■ **INSTRUCTION 1**
According to the blog post, what condition was Karthik Chandrashekar born with?
■ **INSTRUCTION 2**
Rewrite the blog post from "After a long" to "of my schooling.", changing "two years" to "three years".
■ **INSTRUCTION 3**
Write the next part of the blog post, picking up after its last sentence.

### QUOTED TEXT

The Blog of Cafe Dissensus Magazine – we DISSENT

Disability: Me, Karthik – Part I

By Karthik Chandrashekar

[This is Part – I of Karthik Chandrashekar’s inspiring life-story. Karthik was born with cerebral palsy.]

After a long gap, I am starting this article again. It’s been two years since  I wrote a word. Don’t know where to start but I will try…

I am a weird, lazy, and crazy guy. I said I am weird because I like to do crazy things, which people don’t like, and someKarthik 1 of the decisions I have taken so far in life make people wonder why I did such things. For instance, when I quit my college midway in MA, and, also, over the choice of my schooling.

I just trust my gut feeling, which sometimes I regret. I always think only  after I act. Sometimes I think a lot and still end up with the wrong choice. I think too far ahead, which I can’t control because I just want to keep my life moving and not get stuck at any juncture. So in order to attain this, I think I have committed a lot of mistakes. I don’t think I have ever taken a risk in my life. I always wanted to play safe. But I love risks. I know it’s confusing but that’s the way I am. Sorry for using ‘I’s…I think, am goanna catch a cold!

######
### LISTING

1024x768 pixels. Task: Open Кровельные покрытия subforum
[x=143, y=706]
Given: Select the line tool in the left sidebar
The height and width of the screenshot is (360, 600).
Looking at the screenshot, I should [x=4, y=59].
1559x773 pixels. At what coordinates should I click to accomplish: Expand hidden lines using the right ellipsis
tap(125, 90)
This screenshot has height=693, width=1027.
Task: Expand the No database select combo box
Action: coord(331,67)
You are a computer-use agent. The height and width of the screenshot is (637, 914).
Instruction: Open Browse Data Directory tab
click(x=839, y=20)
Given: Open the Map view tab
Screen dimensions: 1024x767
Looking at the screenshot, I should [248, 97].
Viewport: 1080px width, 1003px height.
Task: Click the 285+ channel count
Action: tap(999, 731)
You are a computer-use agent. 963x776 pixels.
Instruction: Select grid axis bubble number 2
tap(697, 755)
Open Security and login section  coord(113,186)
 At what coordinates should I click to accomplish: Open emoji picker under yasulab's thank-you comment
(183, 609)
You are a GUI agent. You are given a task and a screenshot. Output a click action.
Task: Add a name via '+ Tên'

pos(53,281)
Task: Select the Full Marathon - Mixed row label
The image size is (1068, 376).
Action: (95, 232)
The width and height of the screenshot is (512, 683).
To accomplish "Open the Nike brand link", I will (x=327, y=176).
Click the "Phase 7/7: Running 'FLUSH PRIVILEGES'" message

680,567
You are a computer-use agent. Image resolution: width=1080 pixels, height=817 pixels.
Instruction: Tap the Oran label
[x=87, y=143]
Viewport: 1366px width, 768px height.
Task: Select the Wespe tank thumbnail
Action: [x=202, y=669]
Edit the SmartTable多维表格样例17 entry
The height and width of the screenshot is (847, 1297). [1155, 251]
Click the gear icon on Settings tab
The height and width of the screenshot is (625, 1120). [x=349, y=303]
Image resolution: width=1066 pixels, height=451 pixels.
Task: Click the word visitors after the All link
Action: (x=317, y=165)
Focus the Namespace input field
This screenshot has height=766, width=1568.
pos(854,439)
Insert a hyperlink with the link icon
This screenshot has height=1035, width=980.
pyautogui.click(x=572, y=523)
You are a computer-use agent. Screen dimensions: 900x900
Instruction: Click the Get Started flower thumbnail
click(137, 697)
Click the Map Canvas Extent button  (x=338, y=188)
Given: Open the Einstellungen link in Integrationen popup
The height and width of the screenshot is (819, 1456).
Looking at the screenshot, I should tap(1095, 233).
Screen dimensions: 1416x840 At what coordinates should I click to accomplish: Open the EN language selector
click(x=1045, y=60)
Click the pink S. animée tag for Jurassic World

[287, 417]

######

■ **FINAL ANSWER 1**
Cerebral palsy.

■ **FINAL ANSWER 2**
After a long gap, I am starting this article again. It’s been three years since  I wrote a word. Don’t know where to start but I will try…

I am a weird, lazy, and crazy guy. I said I am weird because I like to do crazy things, which people don’t like, and someKarthik 1 of the decisions I have taken so far in life make people wonder why I did such things. For instance, when I quit my college midway in MA, and, also, over the choice of my schooling.

■ **FINAL ANSWER 3**
I like to do something special. I want to be remembered by people. Someday, I want to do something for the nation and not just be a receiver. I know I should do this without any desire for fame but I want to be a part of history books. And not just be a part of facebook!  I love history and Indian history, in particular. I want to inspire people like me. It would be lovely to be part of history but, for that to happen, I need to achieve a lot more. I want to be remembered as a nice guy and an interesting person, who is straight-forward not boring. An enigma…ha ha!

***

To start off, I joined Vidya Sagar School at the age of eight in 1993. I learned a lot from Vidya Sagar. The basic thing we were taught was self-belief. They made me understand, what really counts is what I have and not about what I have lost. Vidya Sagar enabled me meet new people and made me understand that there are so many other persons who have disability. Before I joined Vidya Sagar, nobody thought I could study.  I started learning the alphabets when I was eight.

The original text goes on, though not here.